__What you need to do__. Repeat all entries exactly.

__Exercise input__.
_ _ _ _

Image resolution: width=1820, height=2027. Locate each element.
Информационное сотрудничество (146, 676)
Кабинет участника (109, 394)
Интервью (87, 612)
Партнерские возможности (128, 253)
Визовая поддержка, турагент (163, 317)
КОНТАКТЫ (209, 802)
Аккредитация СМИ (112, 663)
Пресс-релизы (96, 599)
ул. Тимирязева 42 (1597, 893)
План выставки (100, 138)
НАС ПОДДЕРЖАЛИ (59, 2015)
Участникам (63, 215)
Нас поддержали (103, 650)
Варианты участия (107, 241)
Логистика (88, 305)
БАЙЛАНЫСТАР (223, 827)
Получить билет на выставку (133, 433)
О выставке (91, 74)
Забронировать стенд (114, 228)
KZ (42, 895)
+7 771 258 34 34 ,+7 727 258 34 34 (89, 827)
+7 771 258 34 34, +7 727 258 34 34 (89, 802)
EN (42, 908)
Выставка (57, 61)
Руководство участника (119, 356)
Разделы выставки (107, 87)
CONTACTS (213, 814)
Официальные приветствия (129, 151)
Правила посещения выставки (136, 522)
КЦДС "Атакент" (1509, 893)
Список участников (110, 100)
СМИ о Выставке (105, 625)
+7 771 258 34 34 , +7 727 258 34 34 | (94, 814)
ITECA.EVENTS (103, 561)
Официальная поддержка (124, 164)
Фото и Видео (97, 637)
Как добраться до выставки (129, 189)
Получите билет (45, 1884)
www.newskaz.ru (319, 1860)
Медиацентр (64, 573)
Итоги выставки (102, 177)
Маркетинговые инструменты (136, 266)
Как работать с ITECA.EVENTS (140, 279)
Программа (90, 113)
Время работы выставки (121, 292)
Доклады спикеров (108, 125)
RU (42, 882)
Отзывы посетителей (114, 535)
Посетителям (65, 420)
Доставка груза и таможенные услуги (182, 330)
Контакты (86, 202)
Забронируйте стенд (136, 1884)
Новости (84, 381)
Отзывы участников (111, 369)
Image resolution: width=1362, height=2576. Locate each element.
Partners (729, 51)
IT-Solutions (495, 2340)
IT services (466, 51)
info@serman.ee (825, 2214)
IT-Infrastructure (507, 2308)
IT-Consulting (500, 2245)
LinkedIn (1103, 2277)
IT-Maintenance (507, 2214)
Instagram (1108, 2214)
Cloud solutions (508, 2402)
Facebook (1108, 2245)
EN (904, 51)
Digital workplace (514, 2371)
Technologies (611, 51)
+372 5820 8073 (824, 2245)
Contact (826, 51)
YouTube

_ _ _ _

__Answer area__.
Image resolution: width=1820, height=2027. Locate each element.
Информационное сотрудничество (146, 676)
Кабинет участника (109, 394)
Интервью (87, 612)
Партнерские возможности (128, 253)
Визовая поддержка, турагент (163, 317)
КОНТАКТЫ (209, 802)
Аккредитация СМИ (112, 663)
Пресс-релизы (96, 599)
ул. Тимирязева 42 (1597, 893)
План выставки (100, 138)
НАС ПОДДЕРЖАЛИ (59, 2015)
Участникам (63, 215)
Нас поддержали (103, 650)
Варианты участия (107, 241)
Логистика (88, 305)
БАЙЛАНЫСТАР (223, 827)
Получить билет на выставку (133, 433)
О выставке (91, 74)
Забронировать стенд (114, 228)
KZ (42, 895)
+7 771 258 34 34 ,+7 727 258 34 34 (89, 827)
+7 771 258 34 34, +7 727 258 34 34 (89, 802)
EN (42, 908)
Выставка (57, 61)
Руководство участника (119, 356)
Разделы выставки (107, 87)
CONTACTS (213, 814)
Официальные приветствия (129, 151)
Правила посещения выставки (136, 522)
КЦДС "Атакент" (1509, 893)
Список участников (110, 100)
СМИ о Выставке (105, 625)
+7 771 258 34 34 , +7 727 258 34 34 | (94, 814)
ITECA.EVENTS (103, 561)
Официальная поддержка (124, 164)
Фото и Видео (97, 637)
Как добраться до выставки (129, 189)
Получите билет (45, 1884)
www.newskaz.ru (319, 1860)
Медиацентр (64, 573)
Итоги выставки (102, 177)
Маркетинговые инструменты (136, 266)
Как работать с ITECA.EVENTS (140, 279)
Программа (90, 113)
Время работы выставки (121, 292)
Доклады спикеров (108, 125)
RU (42, 882)
Отзывы посетителей (114, 535)
Посетителям (65, 420)
Доставка груза и таможенные услуги (182, 330)
Контакты (86, 202)
Забронируйте стенд (136, 1884)
Новости (84, 381)
Отзывы участников (111, 369)
Image resolution: width=1362, height=2576. Locate each element.
Partners (729, 51)
IT-Solutions (495, 2340)
IT services (466, 51)
info@serman.ee (825, 2214)
IT-Infrastructure (507, 2308)
IT-Consulting (500, 2245)
LinkedIn (1103, 2277)
IT-Maintenance (507, 2214)
Instagram (1108, 2214)
Cloud solutions (508, 2402)
Facebook (1108, 2245)
EN (904, 51)
Digital workplace (514, 2371)
Technologies (611, 51)
+372 5820 8073 (824, 2245)
Contact (826, 51)
YouTube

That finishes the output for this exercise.